**WORK TO BE COMPLETED**
Retype everything from the line containing "The height and" down to the line containing "(685, 342).", and nothing else.

**TASK INPUTS**
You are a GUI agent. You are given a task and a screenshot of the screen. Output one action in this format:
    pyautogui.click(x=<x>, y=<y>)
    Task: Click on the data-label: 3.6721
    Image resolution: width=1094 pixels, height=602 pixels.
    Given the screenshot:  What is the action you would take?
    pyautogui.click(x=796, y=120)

---

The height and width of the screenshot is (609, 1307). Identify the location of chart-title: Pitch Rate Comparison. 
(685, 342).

==

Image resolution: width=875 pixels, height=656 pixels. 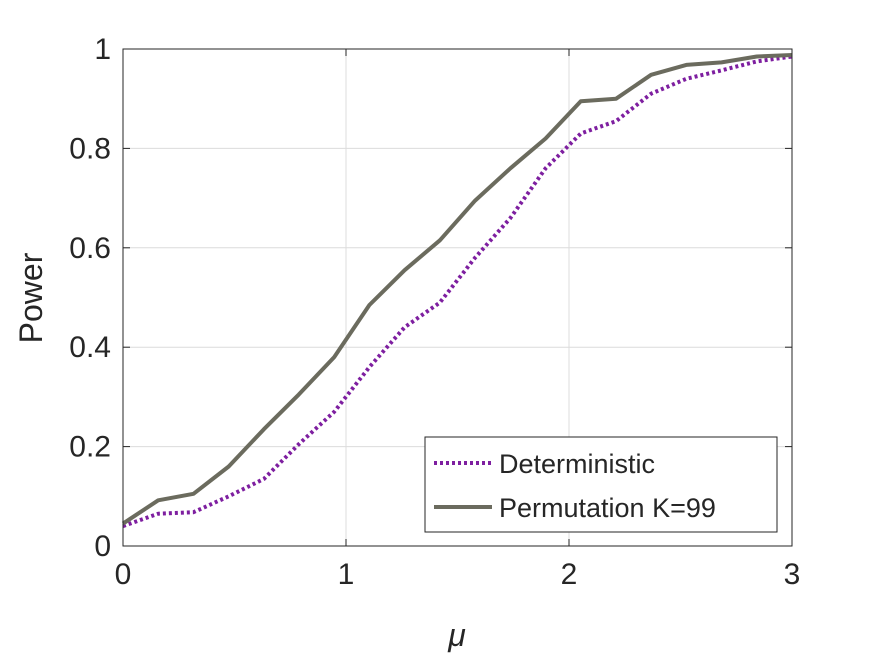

**EXERCISE RESULT**
The height and width of the screenshot is (609, 1307). Identify the location of chart-title: Pitch Rate Comparison. 
(685, 342).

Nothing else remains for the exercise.